A: Yes. Q: Do I have to...
A: No. Q: What about earning money from your art?
A: We despise the very idea of that happening. We create for the joy of creation, and any chance at a material benefit creates a perverse incentive to alter our work in a way that causes it to "earn more" as opposed to just being better for the sake of being better. It also creates a feeling of "having to" do the work and a direct path to intense burnout. We do not want this, and we consciously opt to prevent it from happening (though there are plenty of public domain works that do earn money, but that's not relevant to us). Q: I found a work of yours that has a license (other than a public domain dedication). What gives?
A: Some works of ours have dependencies that they need to function. For example, if we make a game, it might depend on a game engine runtime to be playable. If we make a fork/patch/mod for someone else's work, it will depend on the base project. For cases like these, we try to outline as clearly as possible which parts are made by us (and therefore are public domain) and which parts are made by others (and therefore subject to their licensing terms).
To summarize: if you found such license terms, they do apply. Read them carefully and act based on the circumstances. Q: What use is that? If I can't take and use your full work, how does the public domain dedication matter?

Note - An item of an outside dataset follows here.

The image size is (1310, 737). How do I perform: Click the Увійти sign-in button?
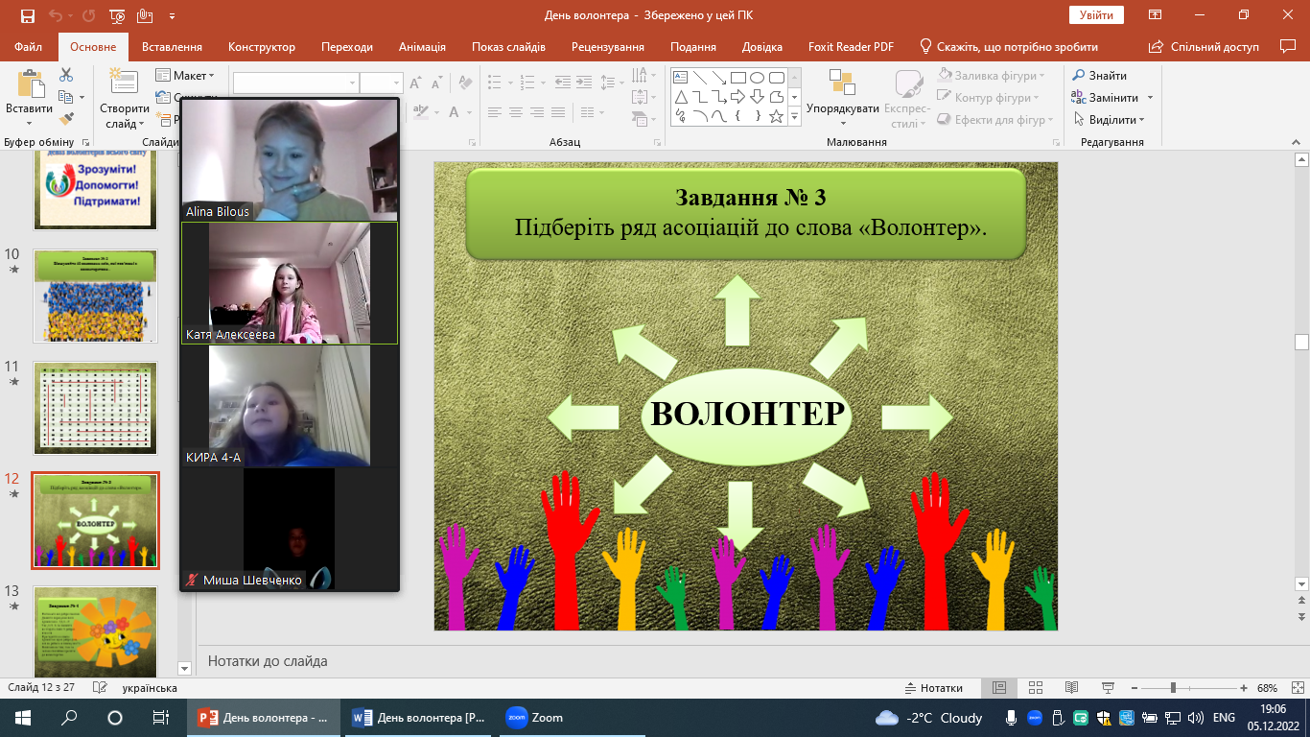tap(1096, 15)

A: You can try and replace the dependencies with less restrictive ones, or even author your own replacements, thus "liberating" the public-domain parts of our work from them. You can also change our work itself so that it no longer has those restrictive dependencies. Q: Why not include the waiver with every published work?

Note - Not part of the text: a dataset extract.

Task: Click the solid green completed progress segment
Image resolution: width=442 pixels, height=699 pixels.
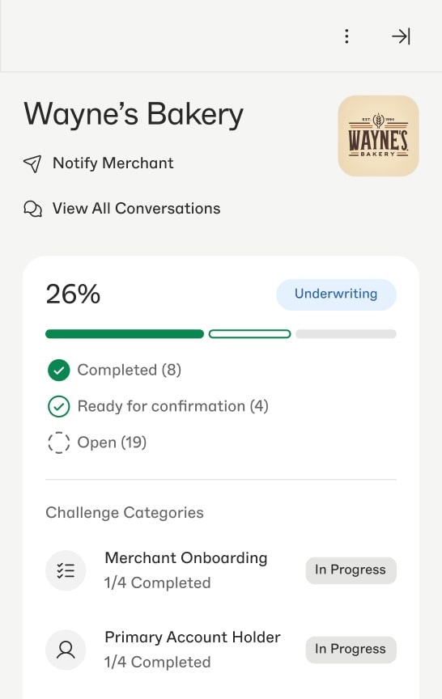Action: [x=125, y=334]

A: We try. However, it is sometimes impractical to do so.
Some publishing formats do not have a proper way to indicate licensing.
In some, adding a license causes side effects (for example: if you include an open license on GitHub to a project that relies on Jekyll, then Pages will add an ugly blob onto your site telling visitors to "contribute to the project", which is not what we want).

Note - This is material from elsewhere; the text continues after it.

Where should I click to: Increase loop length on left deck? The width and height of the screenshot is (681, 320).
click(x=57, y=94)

In some cases, the work has been created so long ago that going back to edit it is no longer practical: for example, it is published somewhere we no longer control.
In some cases we may have even forgotten it exists.
Generally speaking, if a work made by us lacks a license notice you can assume it's fully and completely placed into the public domain, unless you can identify an obvious bundled dependency. I cannot for the life of me think of anything that we wrote that would have those and not have a proper license, though. Q: What about future works?
A: The dedication holds for them. Q: Why do this at all?
A: Any form of license or contract is fundamentally a threat. It outlines artifically created "rights" and "responsibilities", and then says: if you don't follow through with the "responsibilities", your "rights" are forfeit. Depending on who you're dealing with, the implicit threat may be even worse: if you don't follow through with the responsibilities, we're going to sue you.
Unless you, as a publisher, intend to follow through with your threat, your license will not protect you, as it only stops good people from doing the stuff your license prohibits (those who wouldn't do anything you're not comfortable with in the first place).
And if you do intend to do so, you do plan to ruin someone's life over a piece of software, a game, a video or a drawing: you're an asshole.
We most certainly do not intend to follow through with any threats related to our works: we have neither the desire nor the means to do so, and we want our stuff to be shared, spread around, and used as a building block. Therefore, we will simply not make any threats at all. In their place, we shall offer one word: enjoy.